● TASK DESCRIPTION:
Each line from the start of the data below through the one containing "Select Envoyer messages avec pièces jointes" must be reproduced exactly.

[Data extracted from a collection]
• • • •
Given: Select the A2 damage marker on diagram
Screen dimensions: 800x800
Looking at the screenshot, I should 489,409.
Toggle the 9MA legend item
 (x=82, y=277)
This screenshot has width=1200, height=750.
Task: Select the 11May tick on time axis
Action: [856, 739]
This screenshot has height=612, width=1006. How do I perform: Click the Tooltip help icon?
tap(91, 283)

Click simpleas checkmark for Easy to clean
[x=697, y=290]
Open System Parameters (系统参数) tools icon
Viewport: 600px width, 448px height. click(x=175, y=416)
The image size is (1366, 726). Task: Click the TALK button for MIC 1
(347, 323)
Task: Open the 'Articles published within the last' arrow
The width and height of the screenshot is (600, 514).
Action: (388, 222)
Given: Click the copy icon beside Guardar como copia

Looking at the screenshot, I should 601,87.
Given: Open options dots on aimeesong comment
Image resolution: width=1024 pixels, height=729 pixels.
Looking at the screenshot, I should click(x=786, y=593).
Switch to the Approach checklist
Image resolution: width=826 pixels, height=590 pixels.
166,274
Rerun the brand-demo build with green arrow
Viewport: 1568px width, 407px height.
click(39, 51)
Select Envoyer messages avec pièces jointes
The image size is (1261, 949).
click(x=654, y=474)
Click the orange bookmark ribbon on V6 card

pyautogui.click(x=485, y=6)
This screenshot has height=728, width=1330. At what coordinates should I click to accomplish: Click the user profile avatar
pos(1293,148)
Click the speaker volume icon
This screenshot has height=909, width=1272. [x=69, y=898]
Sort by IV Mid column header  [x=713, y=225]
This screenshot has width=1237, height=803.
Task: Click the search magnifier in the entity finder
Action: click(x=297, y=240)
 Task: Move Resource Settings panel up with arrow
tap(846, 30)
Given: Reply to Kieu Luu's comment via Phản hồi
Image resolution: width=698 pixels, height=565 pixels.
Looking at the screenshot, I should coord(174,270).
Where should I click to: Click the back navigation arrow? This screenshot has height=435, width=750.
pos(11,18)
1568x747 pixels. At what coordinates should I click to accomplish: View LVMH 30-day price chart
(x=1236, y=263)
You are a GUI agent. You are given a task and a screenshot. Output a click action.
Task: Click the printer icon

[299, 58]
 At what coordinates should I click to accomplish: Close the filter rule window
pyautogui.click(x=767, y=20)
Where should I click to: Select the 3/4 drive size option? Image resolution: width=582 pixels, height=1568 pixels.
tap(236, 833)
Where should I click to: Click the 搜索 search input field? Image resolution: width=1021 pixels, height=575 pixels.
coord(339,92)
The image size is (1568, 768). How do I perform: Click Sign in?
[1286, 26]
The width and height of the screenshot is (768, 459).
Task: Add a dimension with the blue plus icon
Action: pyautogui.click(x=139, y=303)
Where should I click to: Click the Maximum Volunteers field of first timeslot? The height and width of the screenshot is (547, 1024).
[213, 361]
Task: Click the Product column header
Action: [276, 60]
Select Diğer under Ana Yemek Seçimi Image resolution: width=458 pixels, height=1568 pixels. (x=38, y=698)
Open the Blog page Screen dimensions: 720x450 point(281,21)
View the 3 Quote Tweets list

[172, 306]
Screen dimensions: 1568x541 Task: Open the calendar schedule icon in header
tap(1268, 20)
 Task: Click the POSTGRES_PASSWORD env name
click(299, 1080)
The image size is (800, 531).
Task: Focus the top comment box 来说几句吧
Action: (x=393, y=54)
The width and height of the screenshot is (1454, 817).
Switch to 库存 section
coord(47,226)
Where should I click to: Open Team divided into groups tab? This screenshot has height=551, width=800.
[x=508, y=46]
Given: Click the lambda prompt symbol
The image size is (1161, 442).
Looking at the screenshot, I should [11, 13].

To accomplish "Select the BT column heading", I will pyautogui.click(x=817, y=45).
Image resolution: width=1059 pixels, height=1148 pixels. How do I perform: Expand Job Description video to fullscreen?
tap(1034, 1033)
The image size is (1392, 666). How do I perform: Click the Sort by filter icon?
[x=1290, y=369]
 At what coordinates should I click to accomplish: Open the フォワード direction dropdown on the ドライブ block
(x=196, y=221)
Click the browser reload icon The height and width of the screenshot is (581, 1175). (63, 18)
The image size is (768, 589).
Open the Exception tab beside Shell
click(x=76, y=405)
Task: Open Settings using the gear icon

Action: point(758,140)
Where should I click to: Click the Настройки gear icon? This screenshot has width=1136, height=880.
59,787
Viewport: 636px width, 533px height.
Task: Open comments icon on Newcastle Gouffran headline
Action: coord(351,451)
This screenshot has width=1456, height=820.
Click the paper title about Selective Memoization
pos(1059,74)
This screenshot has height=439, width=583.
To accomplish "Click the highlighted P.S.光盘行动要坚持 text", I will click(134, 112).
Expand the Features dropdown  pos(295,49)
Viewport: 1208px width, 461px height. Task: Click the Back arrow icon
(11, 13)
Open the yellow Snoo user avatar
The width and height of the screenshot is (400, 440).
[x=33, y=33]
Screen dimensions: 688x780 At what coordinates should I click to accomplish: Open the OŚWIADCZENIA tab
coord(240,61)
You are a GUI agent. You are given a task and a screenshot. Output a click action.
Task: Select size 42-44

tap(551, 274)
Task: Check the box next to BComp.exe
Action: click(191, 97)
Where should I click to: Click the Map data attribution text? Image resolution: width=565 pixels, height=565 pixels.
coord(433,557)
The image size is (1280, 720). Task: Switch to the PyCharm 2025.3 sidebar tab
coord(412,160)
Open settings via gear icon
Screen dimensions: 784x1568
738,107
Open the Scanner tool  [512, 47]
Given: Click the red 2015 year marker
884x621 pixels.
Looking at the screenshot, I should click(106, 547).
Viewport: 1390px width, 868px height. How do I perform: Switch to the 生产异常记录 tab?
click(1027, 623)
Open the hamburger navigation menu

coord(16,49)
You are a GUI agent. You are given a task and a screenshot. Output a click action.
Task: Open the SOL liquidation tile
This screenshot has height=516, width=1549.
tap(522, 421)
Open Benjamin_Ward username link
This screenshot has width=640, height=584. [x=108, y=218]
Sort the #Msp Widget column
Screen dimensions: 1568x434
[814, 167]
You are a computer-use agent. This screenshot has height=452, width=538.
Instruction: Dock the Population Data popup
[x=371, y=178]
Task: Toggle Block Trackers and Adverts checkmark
• • • •
● OUTPUT FOR THIS EXERCISE:
Given: Select the A2 damage marker on diagram
Screen dimensions: 800x800
Looking at the screenshot, I should 489,409.
Toggle the 9MA legend item
 (x=82, y=277)
This screenshot has width=1200, height=750.
Task: Select the 11May tick on time axis
Action: [856, 739]
This screenshot has height=612, width=1006. How do I perform: Click the Tooltip help icon?
tap(91, 283)

Click simpleas checkmark for Easy to clean
[x=697, y=290]
Open System Parameters (系统参数) tools icon
Viewport: 600px width, 448px height. click(x=175, y=416)
The image size is (1366, 726). Task: Click the TALK button for MIC 1
(347, 323)
Task: Open the 'Articles published within the last' arrow
The width and height of the screenshot is (600, 514).
Action: (388, 222)
Given: Click the copy icon beside Guardar como copia

Looking at the screenshot, I should 601,87.
Given: Open options dots on aimeesong comment
Image resolution: width=1024 pixels, height=729 pixels.
Looking at the screenshot, I should click(x=786, y=593).
Switch to the Approach checklist
Image resolution: width=826 pixels, height=590 pixels.
166,274
Rerun the brand-demo build with green arrow
Viewport: 1568px width, 407px height.
click(39, 51)
Select Envoyer messages avec pièces jointes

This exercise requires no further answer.